一つ目は2017年にシアターオーブで上演されたダイアン・パウルス演出のミュージカル「ファインディング・ネバーランド」来日版からです。病に苦しむシルビアがピーターパンと共にバルコニーから飛び立つシーン、残された彼女のストールが“ピクシーダスト”(ティンカーベルの魔法の粉)のきらめく光の中でふわふわっと浮いて、いつまでも踊り続けるかのような演出が忘れられないです。派手なテクノロジーではなくシンプルかつアナログな演出を通して彼女が亡くなったことを伝え、死してもなお残る彼女の自由な魂の残像が美しくて演劇的でこのシーンはもう一度客席から観てみたいのですが、権利上の問題で上演が難しいのが残念です。
もう一つは2016年にシアタートラムで上演された森新太郎演出の「CRESSIDA クレシダ」です。1630年代のロンドン・グローブ座を舞台にした作品の二幕、ベテラン俳優役の平幹二朗さんが新人少年俳優役の浅利陽介さんに演技指導をするシーン。

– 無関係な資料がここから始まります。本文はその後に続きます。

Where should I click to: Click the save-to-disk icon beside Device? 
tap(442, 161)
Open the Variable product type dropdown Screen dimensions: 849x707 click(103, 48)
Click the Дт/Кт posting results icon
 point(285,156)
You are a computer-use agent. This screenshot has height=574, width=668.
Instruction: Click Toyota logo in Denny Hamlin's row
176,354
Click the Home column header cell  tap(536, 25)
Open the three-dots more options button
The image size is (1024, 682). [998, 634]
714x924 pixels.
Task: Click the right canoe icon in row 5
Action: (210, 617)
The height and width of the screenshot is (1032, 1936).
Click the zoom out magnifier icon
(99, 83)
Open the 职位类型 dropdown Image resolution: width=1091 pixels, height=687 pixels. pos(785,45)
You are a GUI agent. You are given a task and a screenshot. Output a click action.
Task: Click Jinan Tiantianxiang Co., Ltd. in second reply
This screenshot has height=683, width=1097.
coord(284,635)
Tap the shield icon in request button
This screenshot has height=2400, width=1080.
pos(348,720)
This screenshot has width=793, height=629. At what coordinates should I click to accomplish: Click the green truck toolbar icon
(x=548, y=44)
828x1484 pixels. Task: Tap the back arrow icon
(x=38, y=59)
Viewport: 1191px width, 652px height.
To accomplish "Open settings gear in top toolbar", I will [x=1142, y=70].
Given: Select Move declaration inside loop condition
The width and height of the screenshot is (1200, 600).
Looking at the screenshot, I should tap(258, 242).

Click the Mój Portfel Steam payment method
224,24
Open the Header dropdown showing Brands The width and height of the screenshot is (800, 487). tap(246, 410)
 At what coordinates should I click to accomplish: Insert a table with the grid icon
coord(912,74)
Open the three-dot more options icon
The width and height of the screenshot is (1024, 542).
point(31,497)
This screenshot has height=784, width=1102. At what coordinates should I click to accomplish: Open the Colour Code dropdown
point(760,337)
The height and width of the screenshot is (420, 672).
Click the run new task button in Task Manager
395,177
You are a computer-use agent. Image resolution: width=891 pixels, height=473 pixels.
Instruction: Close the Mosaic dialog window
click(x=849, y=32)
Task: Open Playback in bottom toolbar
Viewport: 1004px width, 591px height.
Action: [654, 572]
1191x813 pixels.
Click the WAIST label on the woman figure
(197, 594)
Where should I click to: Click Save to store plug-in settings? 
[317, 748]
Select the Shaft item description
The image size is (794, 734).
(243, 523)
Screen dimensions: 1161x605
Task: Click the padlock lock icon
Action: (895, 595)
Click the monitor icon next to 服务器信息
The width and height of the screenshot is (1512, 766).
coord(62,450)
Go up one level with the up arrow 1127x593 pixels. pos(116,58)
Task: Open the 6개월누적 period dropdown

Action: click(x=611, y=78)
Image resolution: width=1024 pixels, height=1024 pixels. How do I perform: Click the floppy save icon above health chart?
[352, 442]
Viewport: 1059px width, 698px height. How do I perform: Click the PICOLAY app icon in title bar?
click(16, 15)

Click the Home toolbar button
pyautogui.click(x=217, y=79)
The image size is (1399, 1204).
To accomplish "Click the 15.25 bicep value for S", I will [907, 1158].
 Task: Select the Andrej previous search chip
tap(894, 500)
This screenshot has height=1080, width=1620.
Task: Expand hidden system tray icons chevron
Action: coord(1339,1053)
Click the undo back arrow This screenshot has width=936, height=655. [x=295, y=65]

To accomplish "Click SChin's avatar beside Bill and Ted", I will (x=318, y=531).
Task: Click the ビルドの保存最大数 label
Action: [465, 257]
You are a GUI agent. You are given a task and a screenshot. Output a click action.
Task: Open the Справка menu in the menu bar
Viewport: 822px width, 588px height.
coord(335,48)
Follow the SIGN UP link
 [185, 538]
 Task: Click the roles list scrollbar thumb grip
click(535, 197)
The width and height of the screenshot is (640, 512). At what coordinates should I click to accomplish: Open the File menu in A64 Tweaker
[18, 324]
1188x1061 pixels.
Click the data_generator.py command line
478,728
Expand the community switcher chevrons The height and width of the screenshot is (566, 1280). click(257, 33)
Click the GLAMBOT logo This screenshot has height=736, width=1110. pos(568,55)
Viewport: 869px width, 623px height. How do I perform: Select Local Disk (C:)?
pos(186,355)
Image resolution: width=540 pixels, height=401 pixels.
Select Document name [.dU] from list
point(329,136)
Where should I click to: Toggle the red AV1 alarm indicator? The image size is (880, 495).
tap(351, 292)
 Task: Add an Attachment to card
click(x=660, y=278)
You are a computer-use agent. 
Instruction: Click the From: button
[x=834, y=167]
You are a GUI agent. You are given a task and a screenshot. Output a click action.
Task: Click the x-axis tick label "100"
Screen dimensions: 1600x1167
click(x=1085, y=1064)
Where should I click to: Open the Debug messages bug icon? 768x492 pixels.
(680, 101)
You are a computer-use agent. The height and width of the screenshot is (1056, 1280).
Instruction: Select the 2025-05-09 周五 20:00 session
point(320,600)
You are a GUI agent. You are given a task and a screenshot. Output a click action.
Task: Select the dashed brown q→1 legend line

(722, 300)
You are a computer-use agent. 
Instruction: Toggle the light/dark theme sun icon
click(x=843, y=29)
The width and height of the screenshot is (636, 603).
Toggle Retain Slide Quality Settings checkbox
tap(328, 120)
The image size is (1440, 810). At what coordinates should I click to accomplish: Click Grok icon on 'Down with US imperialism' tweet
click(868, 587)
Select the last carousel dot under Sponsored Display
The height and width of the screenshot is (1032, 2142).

“少しずつ演技が上手くなっていく”様を表現しなくてはいけない構成は演者としてはチャレンジだなと思うのですが、俳優2人の客席を巻き込む熱量、現実と芝居の境目がぼやけるくらい真実味があるラリーに客席で興奮したのを覚えてます。世代交代というテーマや、演劇は変わりゆく時代と価値観をどう反映するべきかという問いかけ、女性が女性役を演じる事ができなかった時代に少年俳優が演じているのは“何”なのか。「言葉を味わい噛み締めろ、今年初めて食べるりんごの様に」みたいな台詞。この作品のこの瞬間をこのお二人で目撃できて良かったです。
個人的にこの10年を振り返ると素晴らしい作品とのご縁に恵まれていたと思いますし2023年に「ラビット・ホール」という作品で初主演を務めさせて頂いた事はまだまだ女性主役の作品の上演は少ない中で、とても嬉しい出来事でした。この先の10年でも良い作品に巡り合える様にワンシーン、ワンシーン、映像作品でも舞台作品でも大切に演じていきたいです。